Pixel coordinate grounding data:

# # # #

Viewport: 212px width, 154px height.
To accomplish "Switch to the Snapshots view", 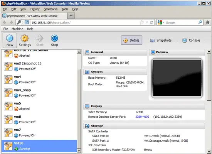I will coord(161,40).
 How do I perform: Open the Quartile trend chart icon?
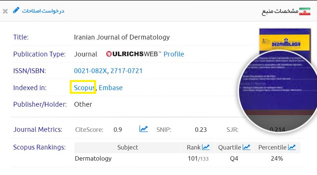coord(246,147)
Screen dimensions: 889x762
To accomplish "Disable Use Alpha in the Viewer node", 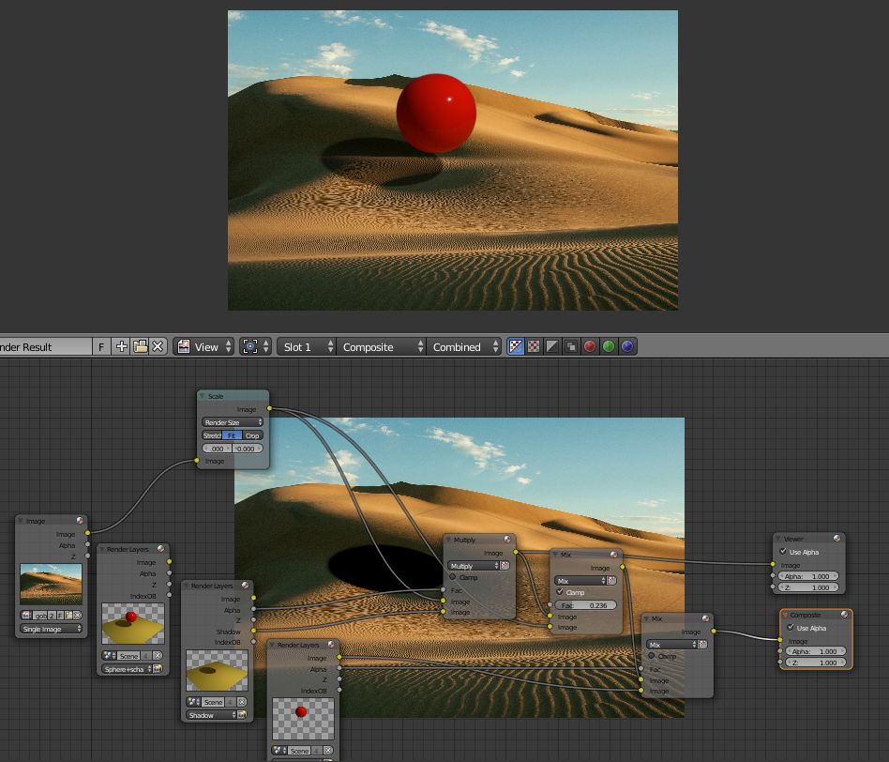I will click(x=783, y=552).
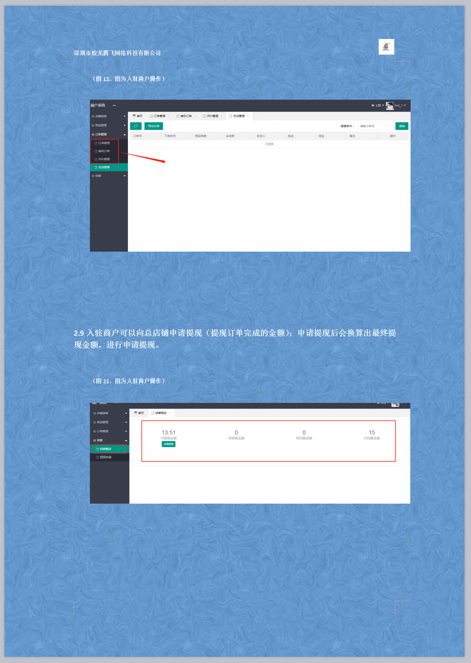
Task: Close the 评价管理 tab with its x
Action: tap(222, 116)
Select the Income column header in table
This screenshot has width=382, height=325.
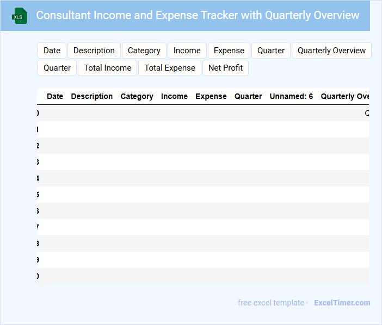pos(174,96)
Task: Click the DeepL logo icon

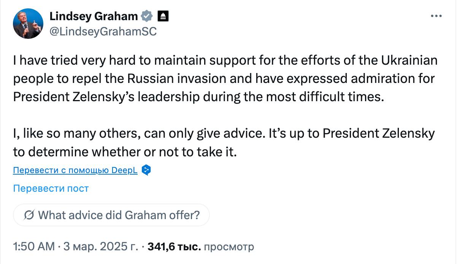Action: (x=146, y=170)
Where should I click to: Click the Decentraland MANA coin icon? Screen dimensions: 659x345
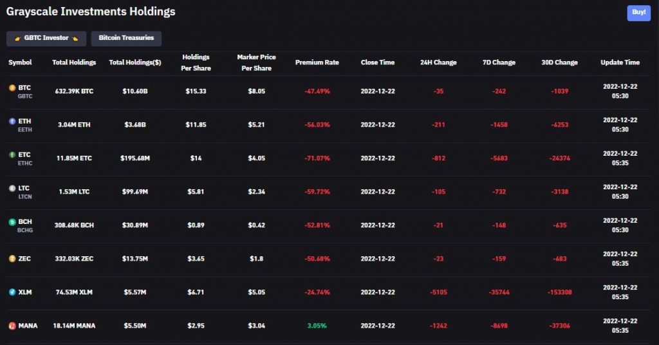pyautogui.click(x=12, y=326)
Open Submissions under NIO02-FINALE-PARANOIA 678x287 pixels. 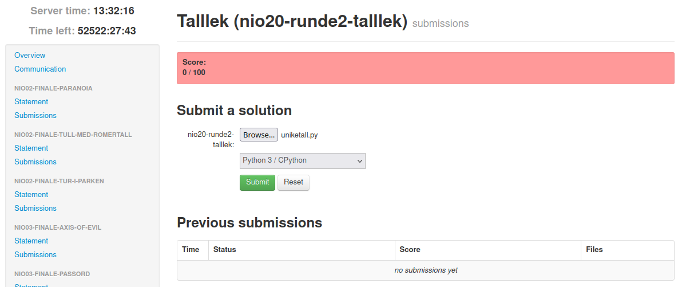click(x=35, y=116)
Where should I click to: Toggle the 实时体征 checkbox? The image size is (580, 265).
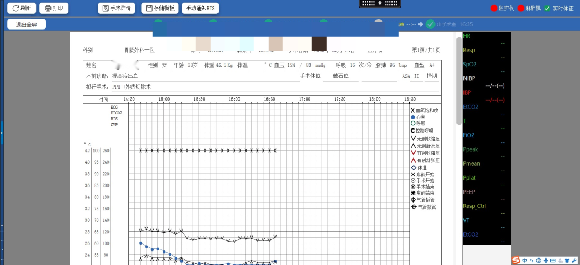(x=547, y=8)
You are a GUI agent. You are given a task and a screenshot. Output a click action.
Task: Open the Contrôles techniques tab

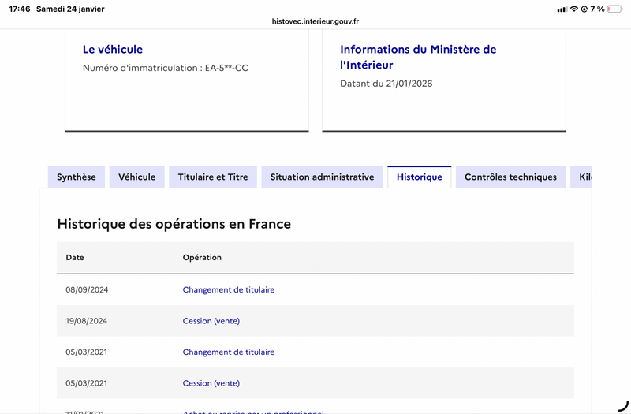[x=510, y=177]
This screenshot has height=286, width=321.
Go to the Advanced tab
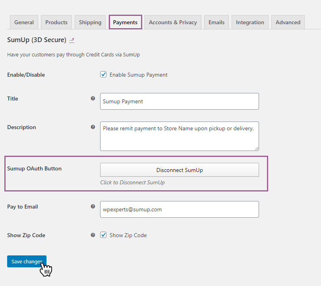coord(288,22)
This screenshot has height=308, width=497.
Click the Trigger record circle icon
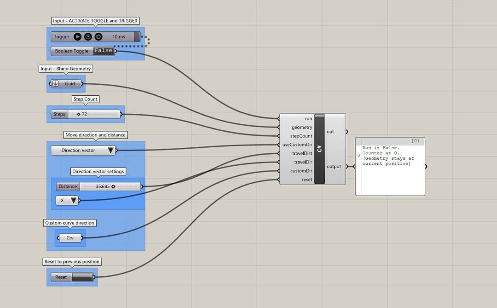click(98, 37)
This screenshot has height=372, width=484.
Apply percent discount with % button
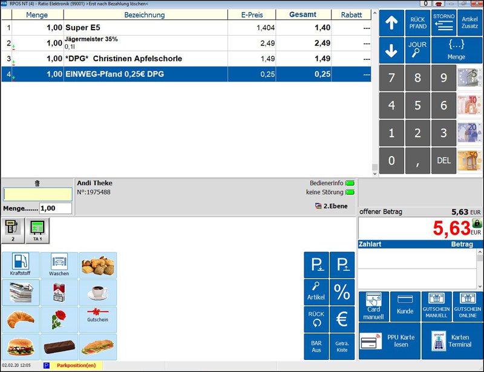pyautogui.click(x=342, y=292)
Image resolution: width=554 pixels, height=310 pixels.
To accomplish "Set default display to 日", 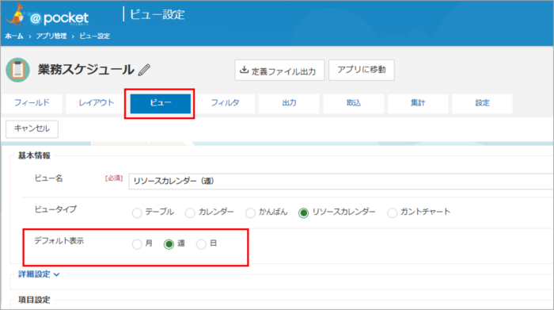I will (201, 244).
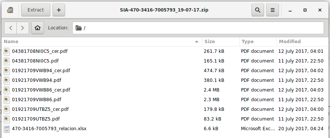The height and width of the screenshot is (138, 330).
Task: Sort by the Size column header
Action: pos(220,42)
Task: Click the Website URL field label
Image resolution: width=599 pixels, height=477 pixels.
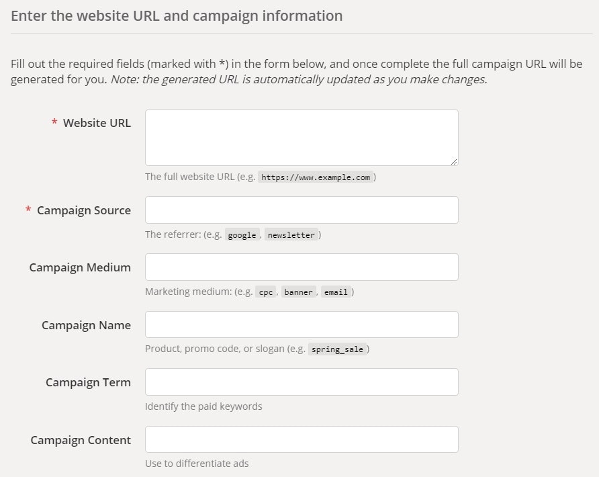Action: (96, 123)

# # # #

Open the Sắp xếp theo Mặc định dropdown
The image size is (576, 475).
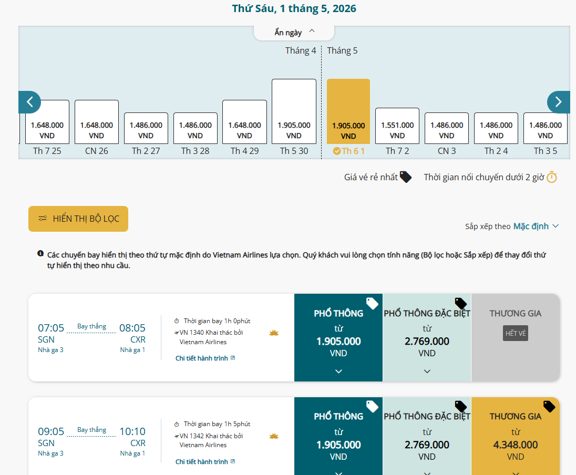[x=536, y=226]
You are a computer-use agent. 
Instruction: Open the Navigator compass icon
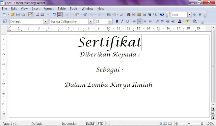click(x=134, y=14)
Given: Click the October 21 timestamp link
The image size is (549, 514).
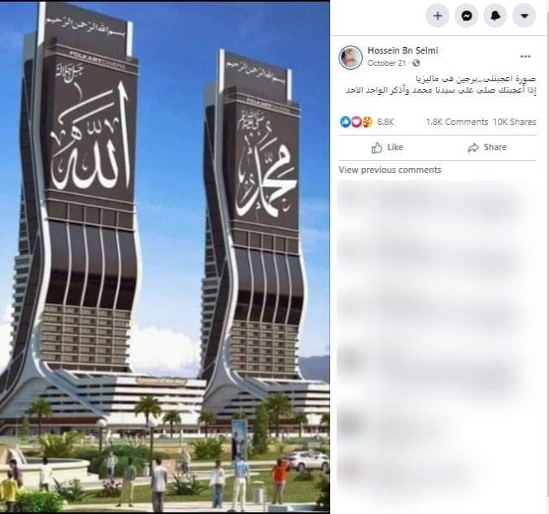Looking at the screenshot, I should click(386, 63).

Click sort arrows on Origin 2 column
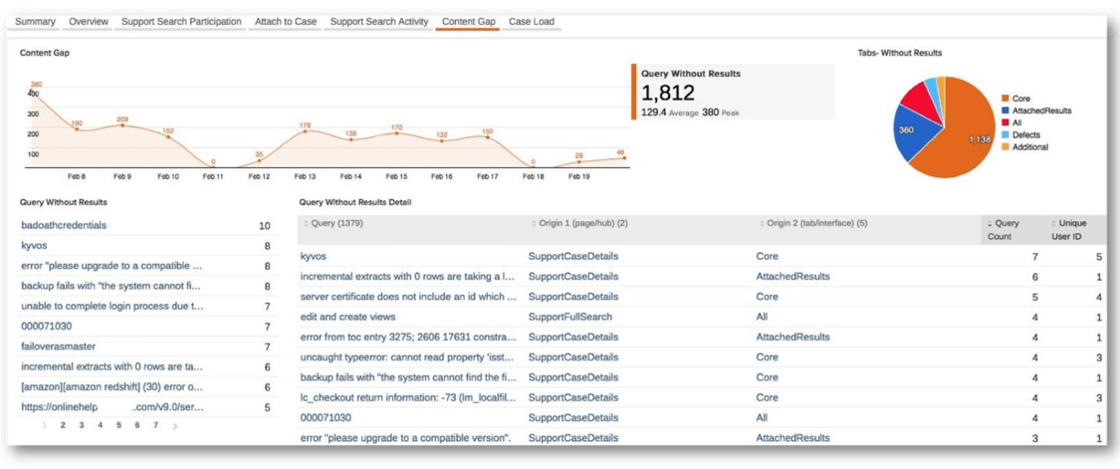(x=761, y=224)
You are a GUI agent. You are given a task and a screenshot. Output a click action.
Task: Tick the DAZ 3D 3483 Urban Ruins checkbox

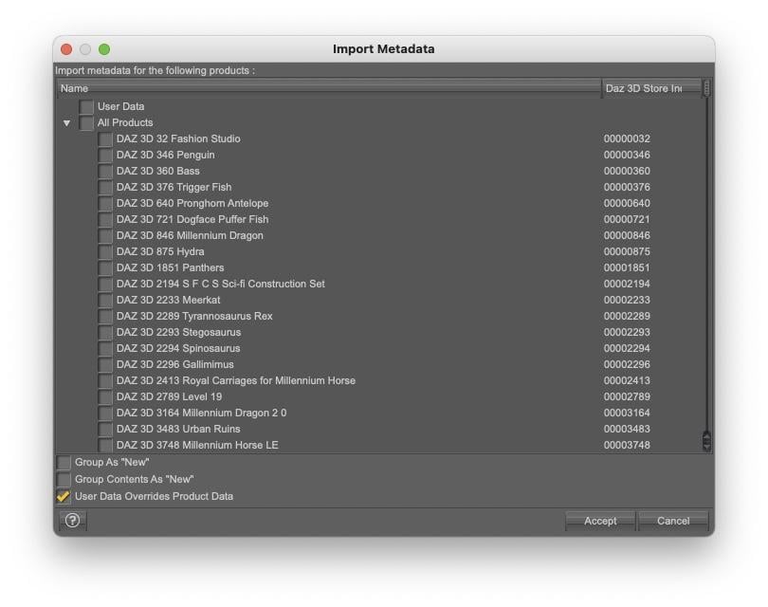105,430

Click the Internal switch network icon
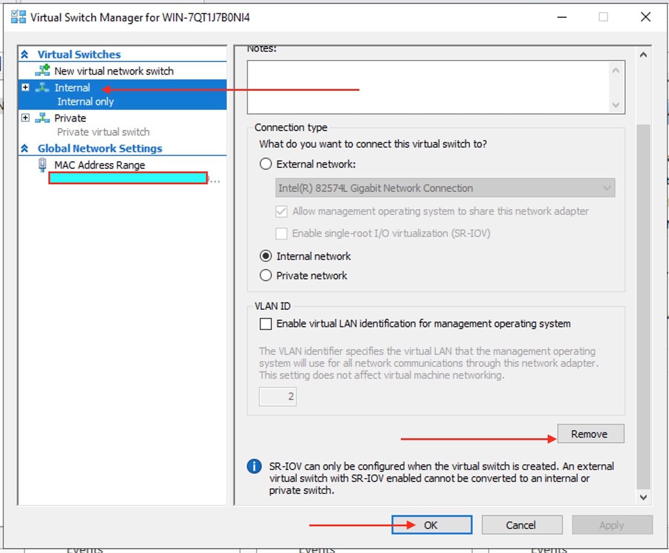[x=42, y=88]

# # # #

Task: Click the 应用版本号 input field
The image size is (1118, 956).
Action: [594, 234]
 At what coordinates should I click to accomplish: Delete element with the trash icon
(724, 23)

# # # #

## Action item
Every line above in which the word "field" occurs is to be copied.

## Result of this task
Task: Click the Website URL field label
Task: Click the 应用版本号 input field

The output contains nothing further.